Let them with songs adoring
Their artless homage bring
To Christ the Lord, and crown Him
The children's Guide and King.
The Dexter version is set to Monk's slow harmony of “St. Ambrose” in the Plymouth Hymnal (Ed. Dr. Lyman Abbott, 1894) without the writer's name—which is curious, inasmuch as the hymn was published in the Congregationalist in 1849, in Hedge and Huntington's (Unitarian) Hymn-book in 1853, in the Hymnal of the Presbyterian Church in 1866, and in Dr. Schaff's Christ in Song in 1869.
Clement died about A.D. 220.
Rev. Henry Martyn Dexter, D.D., for twenty-three years the editor of the Congregationalist, was born in Plymouth, Mass., Aug. 13, 1821. He was a graduate of Yale (1840) and Andover Divinity School (1844), a well-known antiquarian writer and church historian. Died Nov. 13, 1890.
“HOW HAPPY IS THE CHILD WHO HEARS.”
This hymn was quite commonly heard in Sunday-schools during the eighteen-thirties and forties, and, though retained in few modern collections, its Sabbath echo lingers in the memory of the living generation. It was written by Michael Bruce, born at Kinneswood, Kinross-shire, Scotland, March 27, 1746. He was the son of a weaver, but obtained a good education, taught school, and studied for the ministry. He died, however, while in preparation for his expected work, July 5, 1767, at the age of twenty-one years, three months and eight days.

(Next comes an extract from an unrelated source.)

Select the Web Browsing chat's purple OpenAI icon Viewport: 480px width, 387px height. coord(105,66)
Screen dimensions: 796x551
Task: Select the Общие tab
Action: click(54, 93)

Young Bruce wrote hymns, and several poems, but another person wore the honors of his work. John Logan, who was his literary executor, appropriated the youthful poet's Mss. verses, and the hymn above indicated—as well as the beautiful poem, “To the Cuckoo,”* still a classic in English literature,—bore the name of Logan for more than a hundred years. In Julian's Dictionary of Hymnology is told at length the story of the inquiry and discussion which finally exposed the long fraud upon the fame of the rising genius who sank, like Henry Kirke White, in his morning of promise.